I had to drive to the Certified General Accountants office for an information session, on that 10.5km red wave called Broadway St. Now, I mean "red wave" because of that huge line of cars with their brake lights on, because of the huge line of traffic lights that are red. This reminded me why I usually go through the trouble of waiting three times for the bus to get there. Let the bus driver absorb the stress of going through that gauntlet of death.
But today, I figured I'd make an exception because I'm only going to be there from around 1-4PM, so everyone would be at work rather than on the road. I was wrong. Wrong about how good this country's economy was, and severely underestimating the unemployment rate, and thus the amount of traffic on the road. (If it ain't a 9-5 job, it ain't a REAL job!)

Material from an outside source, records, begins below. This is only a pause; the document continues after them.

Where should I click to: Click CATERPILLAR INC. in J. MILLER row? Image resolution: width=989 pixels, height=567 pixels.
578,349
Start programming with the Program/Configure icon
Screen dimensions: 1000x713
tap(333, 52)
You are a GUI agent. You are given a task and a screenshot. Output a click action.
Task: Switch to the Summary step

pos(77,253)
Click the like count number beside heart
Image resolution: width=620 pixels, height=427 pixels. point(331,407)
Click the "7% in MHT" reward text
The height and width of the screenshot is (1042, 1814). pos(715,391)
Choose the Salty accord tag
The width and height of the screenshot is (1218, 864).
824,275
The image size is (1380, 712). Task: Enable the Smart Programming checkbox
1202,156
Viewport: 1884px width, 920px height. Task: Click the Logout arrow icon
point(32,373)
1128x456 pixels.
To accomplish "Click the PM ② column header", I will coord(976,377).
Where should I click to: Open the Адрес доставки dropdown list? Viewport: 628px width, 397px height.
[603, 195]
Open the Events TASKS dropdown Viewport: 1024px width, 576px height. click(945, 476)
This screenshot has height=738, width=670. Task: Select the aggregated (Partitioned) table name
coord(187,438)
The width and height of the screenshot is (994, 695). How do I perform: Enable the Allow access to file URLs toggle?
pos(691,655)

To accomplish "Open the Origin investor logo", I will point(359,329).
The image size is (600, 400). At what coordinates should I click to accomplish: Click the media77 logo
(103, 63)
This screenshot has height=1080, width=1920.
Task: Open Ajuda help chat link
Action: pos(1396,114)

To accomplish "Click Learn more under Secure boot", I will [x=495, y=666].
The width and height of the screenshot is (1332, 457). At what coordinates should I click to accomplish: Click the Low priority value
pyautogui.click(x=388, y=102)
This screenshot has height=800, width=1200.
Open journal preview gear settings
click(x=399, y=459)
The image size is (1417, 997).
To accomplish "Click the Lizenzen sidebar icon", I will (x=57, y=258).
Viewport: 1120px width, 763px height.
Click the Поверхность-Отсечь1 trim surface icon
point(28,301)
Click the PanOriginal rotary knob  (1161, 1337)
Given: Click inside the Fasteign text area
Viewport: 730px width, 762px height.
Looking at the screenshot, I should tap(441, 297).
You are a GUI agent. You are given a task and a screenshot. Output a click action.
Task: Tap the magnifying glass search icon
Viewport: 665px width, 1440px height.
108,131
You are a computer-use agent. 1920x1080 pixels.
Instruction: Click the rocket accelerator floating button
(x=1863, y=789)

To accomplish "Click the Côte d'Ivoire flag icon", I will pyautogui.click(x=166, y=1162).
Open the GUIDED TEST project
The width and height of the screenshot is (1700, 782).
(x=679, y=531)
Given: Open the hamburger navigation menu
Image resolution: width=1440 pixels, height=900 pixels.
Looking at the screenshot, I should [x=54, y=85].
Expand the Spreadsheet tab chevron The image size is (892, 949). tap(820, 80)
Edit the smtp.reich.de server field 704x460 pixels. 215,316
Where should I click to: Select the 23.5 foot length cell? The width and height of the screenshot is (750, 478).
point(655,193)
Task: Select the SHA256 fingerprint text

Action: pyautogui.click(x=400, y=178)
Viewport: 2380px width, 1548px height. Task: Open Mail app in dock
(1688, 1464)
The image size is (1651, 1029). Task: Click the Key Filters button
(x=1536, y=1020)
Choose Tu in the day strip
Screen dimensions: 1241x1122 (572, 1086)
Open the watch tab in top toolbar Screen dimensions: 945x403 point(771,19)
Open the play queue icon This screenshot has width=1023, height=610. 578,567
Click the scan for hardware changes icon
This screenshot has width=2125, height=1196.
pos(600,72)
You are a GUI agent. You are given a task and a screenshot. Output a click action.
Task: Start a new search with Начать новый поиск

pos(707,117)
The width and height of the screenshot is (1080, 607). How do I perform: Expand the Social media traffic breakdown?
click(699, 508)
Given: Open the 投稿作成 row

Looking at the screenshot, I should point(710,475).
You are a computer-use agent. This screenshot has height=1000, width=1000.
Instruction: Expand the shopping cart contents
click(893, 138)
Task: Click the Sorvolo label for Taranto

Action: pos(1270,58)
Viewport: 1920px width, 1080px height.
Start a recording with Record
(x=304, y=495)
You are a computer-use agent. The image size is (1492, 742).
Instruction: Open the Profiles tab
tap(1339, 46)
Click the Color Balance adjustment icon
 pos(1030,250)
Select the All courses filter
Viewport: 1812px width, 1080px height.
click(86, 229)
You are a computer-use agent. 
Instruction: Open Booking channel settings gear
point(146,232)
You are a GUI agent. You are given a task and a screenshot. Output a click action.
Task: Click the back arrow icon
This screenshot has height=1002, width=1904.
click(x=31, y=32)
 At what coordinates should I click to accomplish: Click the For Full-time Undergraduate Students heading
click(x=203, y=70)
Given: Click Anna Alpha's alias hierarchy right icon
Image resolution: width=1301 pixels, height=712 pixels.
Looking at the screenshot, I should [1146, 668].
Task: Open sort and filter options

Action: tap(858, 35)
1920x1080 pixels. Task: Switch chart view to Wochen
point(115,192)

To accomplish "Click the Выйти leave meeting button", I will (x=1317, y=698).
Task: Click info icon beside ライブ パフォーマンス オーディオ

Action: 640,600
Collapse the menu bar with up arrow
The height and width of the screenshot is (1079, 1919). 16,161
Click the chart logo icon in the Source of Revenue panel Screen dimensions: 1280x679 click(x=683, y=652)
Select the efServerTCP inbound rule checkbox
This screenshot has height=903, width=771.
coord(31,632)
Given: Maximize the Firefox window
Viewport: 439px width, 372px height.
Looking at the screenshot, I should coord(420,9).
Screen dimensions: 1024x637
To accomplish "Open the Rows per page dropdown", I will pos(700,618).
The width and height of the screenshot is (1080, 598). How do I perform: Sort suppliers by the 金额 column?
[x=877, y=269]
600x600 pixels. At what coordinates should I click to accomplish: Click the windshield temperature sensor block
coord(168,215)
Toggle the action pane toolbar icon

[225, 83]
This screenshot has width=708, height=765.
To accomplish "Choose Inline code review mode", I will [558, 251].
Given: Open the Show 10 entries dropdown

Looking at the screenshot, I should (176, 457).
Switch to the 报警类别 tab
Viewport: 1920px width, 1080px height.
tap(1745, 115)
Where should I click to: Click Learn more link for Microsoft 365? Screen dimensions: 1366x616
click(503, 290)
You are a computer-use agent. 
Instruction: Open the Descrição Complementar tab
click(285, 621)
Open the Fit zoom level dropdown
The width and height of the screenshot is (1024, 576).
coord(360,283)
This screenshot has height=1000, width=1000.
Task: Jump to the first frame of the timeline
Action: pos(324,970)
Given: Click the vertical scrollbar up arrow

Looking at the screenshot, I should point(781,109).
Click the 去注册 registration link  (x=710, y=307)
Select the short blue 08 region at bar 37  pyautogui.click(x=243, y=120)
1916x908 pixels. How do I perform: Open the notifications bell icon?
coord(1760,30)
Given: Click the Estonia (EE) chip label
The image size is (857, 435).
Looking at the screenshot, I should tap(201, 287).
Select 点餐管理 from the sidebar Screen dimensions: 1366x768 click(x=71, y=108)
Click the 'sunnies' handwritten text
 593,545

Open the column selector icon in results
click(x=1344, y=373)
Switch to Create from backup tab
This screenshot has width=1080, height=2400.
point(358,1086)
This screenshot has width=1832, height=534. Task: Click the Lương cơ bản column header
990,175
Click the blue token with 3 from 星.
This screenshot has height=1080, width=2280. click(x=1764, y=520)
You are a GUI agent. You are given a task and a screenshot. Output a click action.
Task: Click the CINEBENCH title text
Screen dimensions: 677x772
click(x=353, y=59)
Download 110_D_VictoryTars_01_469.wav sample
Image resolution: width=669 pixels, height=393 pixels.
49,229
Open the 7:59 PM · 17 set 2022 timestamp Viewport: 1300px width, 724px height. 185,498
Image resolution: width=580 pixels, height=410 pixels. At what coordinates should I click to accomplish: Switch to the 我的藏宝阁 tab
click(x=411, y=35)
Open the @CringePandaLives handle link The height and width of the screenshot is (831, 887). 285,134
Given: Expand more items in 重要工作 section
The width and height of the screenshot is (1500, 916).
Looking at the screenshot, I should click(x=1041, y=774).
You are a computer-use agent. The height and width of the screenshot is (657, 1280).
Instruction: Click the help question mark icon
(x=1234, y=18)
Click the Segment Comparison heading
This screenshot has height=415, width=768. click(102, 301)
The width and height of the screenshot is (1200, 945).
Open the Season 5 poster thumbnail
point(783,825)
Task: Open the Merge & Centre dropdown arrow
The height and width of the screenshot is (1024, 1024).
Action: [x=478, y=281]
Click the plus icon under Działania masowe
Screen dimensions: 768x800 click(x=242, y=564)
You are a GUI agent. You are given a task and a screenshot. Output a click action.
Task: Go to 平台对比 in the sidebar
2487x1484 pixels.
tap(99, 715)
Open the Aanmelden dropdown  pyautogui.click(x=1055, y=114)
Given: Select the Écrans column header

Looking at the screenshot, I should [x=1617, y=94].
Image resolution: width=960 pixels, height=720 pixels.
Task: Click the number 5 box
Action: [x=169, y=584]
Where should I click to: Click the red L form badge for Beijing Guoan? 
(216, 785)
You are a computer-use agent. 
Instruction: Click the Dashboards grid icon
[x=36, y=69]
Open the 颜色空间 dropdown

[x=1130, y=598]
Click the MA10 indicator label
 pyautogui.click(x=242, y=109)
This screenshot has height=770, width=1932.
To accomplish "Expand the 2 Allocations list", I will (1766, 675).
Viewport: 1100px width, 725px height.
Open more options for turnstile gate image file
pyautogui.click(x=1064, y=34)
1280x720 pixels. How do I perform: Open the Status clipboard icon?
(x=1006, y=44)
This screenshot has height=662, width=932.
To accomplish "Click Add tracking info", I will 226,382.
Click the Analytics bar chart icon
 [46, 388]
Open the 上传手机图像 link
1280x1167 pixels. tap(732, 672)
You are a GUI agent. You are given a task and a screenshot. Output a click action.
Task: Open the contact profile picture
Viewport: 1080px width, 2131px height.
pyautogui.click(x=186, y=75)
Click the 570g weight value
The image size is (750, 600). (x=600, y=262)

If you're ever driving on any major road to go anywhere near downtown, you must be on a constant lookout for stupid people. Most of them are in vehicles, such as the asshole who cuts you off, in a big fucking hurry to stop at the red light, or the guy that suddenly peels out of the parking lot known as the right lane. Another bunch of stupid drivers include those in pickup trucks; I have yet to meet one that doesn't drive like a redneck dick because they think they're invincible in those hulking things, even when they pit themselves against a bus or an 18-wheeler. There's also the sterotypical (yet true) elderly that creeps at 20 km/h on a 60 km/h road. The elderly should be respected as people, and be treated as a deadly hazard on the road which should be dealt with likewise.
The only thing worse than driving in Broadway is parking in Broadway, especially when you're forced to drive a chunky SUV like I did. I had to give up an otherwise perfect spot because the back is too wide to parallel park, like a fatass person trying to cut in front of a line-up. Good thing I finally found a 2-hour parking spot in front of a church in the neighborhood. THANK GOD!
So on my way back home, I thought I'd cut through downtown to get home via Hastings St. Unfortunately, not only do stupid people drive vehicles there, but they also walk the streets. In fact, the only thing worse than a stupid pedestrian is a stupid stealth pedestrian, who flies across the road dressed in invisible black at night, like some retarded ninja who thinks it'll benefit the clan to die a meaningless and fruitless death. But this is the daytime, so among the stupid pedestrians are foreigners, such as those on Robson St. God, they think that just because they're tourists or cab drivers from another country, it means that Canadian laws don't apply to them.
So managing to survive all the stupidity on Hastings, I now have to put up with the stupidity on the Barnet Highway. It's not only a highway with pretty scenery because it follows the coast of the Burrard Inlet and its surrounding green mountains, but also because of all the pretty memorial bouquets and wreaths, marking the place of death of all the stupid people who thought they'd get to where they want sooner if they floored it through the curves. This prompted my nickname for the Barnet Highway - "The Drive-Thru Cemetary". Unfortunately, they cleaned up all the markers because too many people got sick of the feeling of driving through a cemetary, so now there is nothing left to remind stupid people to slow down to a speed that is anywhere near the speed limit. In fact, seeing a van or an SUV pull off a two-wheeler isn't that an atypical sight there.
Well, that's enough bitching to last the next few months. I may have to go downtown every now and then, but from now on, there's no way I'm ever going to drive down Broadway if I deem it unneccessary.
It's not like I have a choice, since I can't take my car out until I've peeled off all the foreigners from my front bumper.
2 Comments:
Quit Whining! I had to drive back and forth every day to UBC. Try dealing with Kansas drivers. At least traffic moves in big cities. It takes me 5 minutes to go a friggin mile around here!
Quit whining about me whining!! In case you haven't been paying attention, whining is the purpose of this blog! If you don't like to hear my whining, then simply DON'T visit!!